What he found were a number of fishing lures that looked mighty new. Probably because they had been lost in the last couple of weeks. Lost lures is, after all, what keeps the lure manufactures in business. If you are going to go fishing, you are going to lose a lure or two occasionally and that is just something, you should be prepared to accept both philosophically and emotionally. I know I have lost a few over the years. Although, they weren’t really lost. I pretty much knew where they were, it was getting them back that was the problem.
For people who don’t fish, I’ll explain what happens. You are standing on shore, you cast out into the water and then reel your fishing line and lure back in, hoping to catch a fish along the way. If you reel in too fast, you scare the fish, but if you lure sinks too low, the hooks on it can get stuck on a rock, a piece of submerged wood, even an old tire someone threw into the water. So, you never know what you might catch.
If you get snagged, you are now faced with several alternatives and none of them are pleasant or guaranteed to work. The one that has the best chance is seldom used. It involves following your line out into the water and then wading or swimming to where the hook is stuck and physically unsticking it. You will be wet but happening assuming of course you don’t drown.
I have done this a few times. Once, because I was in the bush and truly short of lures. Also, a few times because “What the heck, it’s a good day for a swim.” It works.

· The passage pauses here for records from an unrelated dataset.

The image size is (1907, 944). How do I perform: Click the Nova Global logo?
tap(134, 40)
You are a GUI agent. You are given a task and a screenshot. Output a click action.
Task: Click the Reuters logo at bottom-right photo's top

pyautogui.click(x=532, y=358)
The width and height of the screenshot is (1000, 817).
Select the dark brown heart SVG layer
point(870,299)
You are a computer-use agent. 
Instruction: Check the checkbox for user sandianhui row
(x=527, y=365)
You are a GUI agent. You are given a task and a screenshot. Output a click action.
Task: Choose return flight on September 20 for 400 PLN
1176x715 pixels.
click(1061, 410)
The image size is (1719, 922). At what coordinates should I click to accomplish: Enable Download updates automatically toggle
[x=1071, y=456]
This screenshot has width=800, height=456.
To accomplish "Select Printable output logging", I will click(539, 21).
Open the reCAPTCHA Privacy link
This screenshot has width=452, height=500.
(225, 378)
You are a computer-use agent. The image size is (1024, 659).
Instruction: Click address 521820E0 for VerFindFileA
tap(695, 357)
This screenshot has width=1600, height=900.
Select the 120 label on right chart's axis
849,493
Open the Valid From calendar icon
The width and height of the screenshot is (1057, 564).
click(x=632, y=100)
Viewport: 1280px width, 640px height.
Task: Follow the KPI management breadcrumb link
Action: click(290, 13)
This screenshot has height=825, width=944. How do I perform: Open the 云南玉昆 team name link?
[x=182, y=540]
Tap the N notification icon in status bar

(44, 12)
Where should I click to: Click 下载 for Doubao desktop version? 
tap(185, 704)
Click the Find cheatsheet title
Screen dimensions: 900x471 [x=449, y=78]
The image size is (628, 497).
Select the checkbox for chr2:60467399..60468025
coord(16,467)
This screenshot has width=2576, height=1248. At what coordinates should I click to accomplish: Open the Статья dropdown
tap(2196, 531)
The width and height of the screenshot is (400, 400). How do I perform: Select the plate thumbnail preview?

However If you don’t feel like getting wet another option is you can try walking up and down the shore and you hope the angle will allow the lure to slip off of whatever it is snagged on. This works occasionally. If it doesn’t work, then fisher folks can start to get a little frustrated and desperate. “Give her lots of pressure, then suddenly release it and maybe it will spring back off of the snag.” OK that’s a desperation move and one mighty big maybe. It may work once or twice in a lifetime of snags. The fisher person then gets more frustrated and agitated and begins thrashing his or her rod all over the place.
From a distance you might think they have caught a really big fish but no, they are in the final stage of snag madness and about to snap their line or pole. I saw it happen once, from a good safe distance. The fellow broke his pole in two trying to un-snag a snag. Now he has lost his 20-buck lure and busted his 200-buck pole. He was not a happy camper. He threw the whole rig on the ground and stomped off in a fog of rage, disgust, self-pity and with a broken heart. He had just lost his favorite lure and his favorite pole.
Before this happens to you, remind yourself that you fish because it is a relaxing pastime. A time to get out in nature and enjoy yourself. A time of no stress or strain. Which is a great philosophy, until your favorite lure gets stuck on the bottom. Then all bets are off.
If you lose all your lures, just remember you can always make your own out of anything that is shiny, whether it be plastic of metal. I have seen spoons made from spoons with the handles cut off. I have seen them made from aluminum cans or bright plastic containers. You just have to be able to cut or shape it and put a hole at either end, one for a leader and one for your hook. You can even use bright cloth, aluminum foil or flag tape as lures. For a pole you just need a straight branch from a tree and a bit of fishing line or strong string, and you are in business.